Tugas: Ringkas paragraf dalam kutipan bacaan yang diawali "Farmakogenetik merupakan" menjadi daftar butir singkat yang memuat fakta-fakta utamanya.

Kutipan bacaan:

--

Dalam ulasan berikut  ini akan diuraikan tentang hubungan antara respon obat dengan heterogenisitas genom manusia agar dapat digunakan dalam mengidentifikasi target kerja obat secara molekuler sehingga dapat meningkatkan penemuan dan pengembangan obat serta terapi berdasarkan pendekatan genetik.
Farmakogenetik merupakan sutau ilmu yang mempelajari tentang pengaruh faktor genetik terhadap respon suatu obat dalam tubuh dapat diartikan pula sebagai ilmu yang mengidentifikasi interaksi antara obat dan gen individual.   Hal ini didasarkan atas terjadinya perbedaan respon tiap individu bila mengkonsumsi suatu obat. Perbedaan tersebut dapat kita tinjau dari efek yang ditimbulkannya apakah meningkatkan efek, menurun. Efek atau justru cenderung meningkatkan toksisitas obat. Dasar pengetahuan tentang farmakogenetik dapat digunkana untuk memodifikasi dalam penemuan obat maupun nasib obat dalam tubuh.

--

Data tersedia:
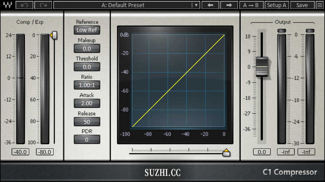Screen dimensions: 325x182
Task: Click the left output clip indicator
Action: tap(281, 31)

--

Jawaban tugas:
- Farmakogenetik adalah ilmu tentang pengaruh faktor genetik terhadap respons obat dalam tubuh, atau ilmu yang mengidentifikasi interaksi antara obat dan gen individual.
- Dasarnya adalah perbedaan respons tiap individu saat mengonsumsi suatu obat.
- Perbedaan itu terlihat dari efeknya: efek meningkat, efek menurun, atau toksisitas obat cenderung meningkat.
- Pengetahuan farmakogenetik dapat digunakan untuk melakukan modifikasi dalam penemuan obat maupun pada nasib obat dalam tubuh.